[Stored data]
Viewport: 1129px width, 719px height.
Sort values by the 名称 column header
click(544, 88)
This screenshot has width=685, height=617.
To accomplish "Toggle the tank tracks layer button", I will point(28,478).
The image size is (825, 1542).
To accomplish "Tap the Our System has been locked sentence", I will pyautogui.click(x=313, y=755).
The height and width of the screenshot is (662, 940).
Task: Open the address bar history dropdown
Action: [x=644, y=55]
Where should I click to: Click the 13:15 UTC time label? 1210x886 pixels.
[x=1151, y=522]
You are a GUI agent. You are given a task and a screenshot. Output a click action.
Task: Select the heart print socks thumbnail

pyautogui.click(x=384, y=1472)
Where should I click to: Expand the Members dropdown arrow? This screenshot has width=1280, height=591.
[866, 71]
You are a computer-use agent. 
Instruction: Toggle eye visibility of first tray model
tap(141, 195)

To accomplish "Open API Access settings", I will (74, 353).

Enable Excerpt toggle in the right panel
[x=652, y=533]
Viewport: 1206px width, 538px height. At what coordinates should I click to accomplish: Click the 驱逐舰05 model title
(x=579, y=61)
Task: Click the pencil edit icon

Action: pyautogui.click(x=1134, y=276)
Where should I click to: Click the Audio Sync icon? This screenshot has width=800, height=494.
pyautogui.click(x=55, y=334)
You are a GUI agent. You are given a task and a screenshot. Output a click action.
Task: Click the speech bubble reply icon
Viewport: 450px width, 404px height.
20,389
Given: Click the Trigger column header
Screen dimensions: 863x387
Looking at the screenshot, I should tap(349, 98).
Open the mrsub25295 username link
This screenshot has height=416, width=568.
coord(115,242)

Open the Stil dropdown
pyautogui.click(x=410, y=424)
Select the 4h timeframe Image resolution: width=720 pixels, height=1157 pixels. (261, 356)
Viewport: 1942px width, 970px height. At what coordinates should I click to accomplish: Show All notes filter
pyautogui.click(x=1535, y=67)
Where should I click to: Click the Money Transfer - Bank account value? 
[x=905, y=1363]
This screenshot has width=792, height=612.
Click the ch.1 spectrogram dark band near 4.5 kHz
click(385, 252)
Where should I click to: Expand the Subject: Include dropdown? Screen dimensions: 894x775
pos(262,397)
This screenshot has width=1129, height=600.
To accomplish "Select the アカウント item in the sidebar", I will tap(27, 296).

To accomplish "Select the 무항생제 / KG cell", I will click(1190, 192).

PROBLEM TO WORK ON: The entries shown above must be restated word for word.

YOUR RESPONSE:
Viewport: 1129px width, 719px height.
Sort values by the 名称 column header
click(544, 88)
This screenshot has width=685, height=617.
To accomplish "Toggle the tank tracks layer button", I will point(28,478).
The image size is (825, 1542).
To accomplish "Tap the Our System has been locked sentence", I will pyautogui.click(x=313, y=755).
The height and width of the screenshot is (662, 940).
Task: Open the address bar history dropdown
Action: [x=644, y=55]
Where should I click to: Click the 13:15 UTC time label? 1210x886 pixels.
[x=1151, y=522]
You are a GUI agent. You are given a task and a screenshot. Output a click action.
Task: Select the heart print socks thumbnail

pyautogui.click(x=384, y=1472)
Where should I click to: Expand the Members dropdown arrow? This screenshot has width=1280, height=591.
[866, 71]
You are a computer-use agent. 
Instruction: Toggle eye visibility of first tray model
tap(141, 195)

To accomplish "Open API Access settings", I will (74, 353).

Enable Excerpt toggle in the right panel
[x=652, y=533]
Viewport: 1206px width, 538px height. At what coordinates should I click to accomplish: Click the 驱逐舰05 model title
(x=579, y=61)
Task: Click the pencil edit icon

Action: pyautogui.click(x=1134, y=276)
Where should I click to: Click the Audio Sync icon? This screenshot has width=800, height=494.
pyautogui.click(x=55, y=334)
You are a GUI agent. You are given a task and a screenshot. Output a click action.
Task: Click the speech bubble reply icon
Viewport: 450px width, 404px height.
20,389
Given: Click the Trigger column header
Screen dimensions: 863x387
Looking at the screenshot, I should tap(349, 98).
Open the mrsub25295 username link
This screenshot has height=416, width=568.
coord(115,242)

Open the Stil dropdown
pyautogui.click(x=410, y=424)
Select the 4h timeframe Image resolution: width=720 pixels, height=1157 pixels. (261, 356)
Viewport: 1942px width, 970px height. At what coordinates should I click to accomplish: Show All notes filter
pyautogui.click(x=1535, y=67)
Where should I click to: Click the Money Transfer - Bank account value? 
[x=905, y=1363]
This screenshot has width=792, height=612.
Click the ch.1 spectrogram dark band near 4.5 kHz
click(385, 252)
Where should I click to: Expand the Subject: Include dropdown? Screen dimensions: 894x775
pos(262,397)
This screenshot has width=1129, height=600.
To accomplish "Select the アカウント item in the sidebar", I will tap(27, 296).

To accomplish "Select the 무항생제 / KG cell", I will click(1190, 192).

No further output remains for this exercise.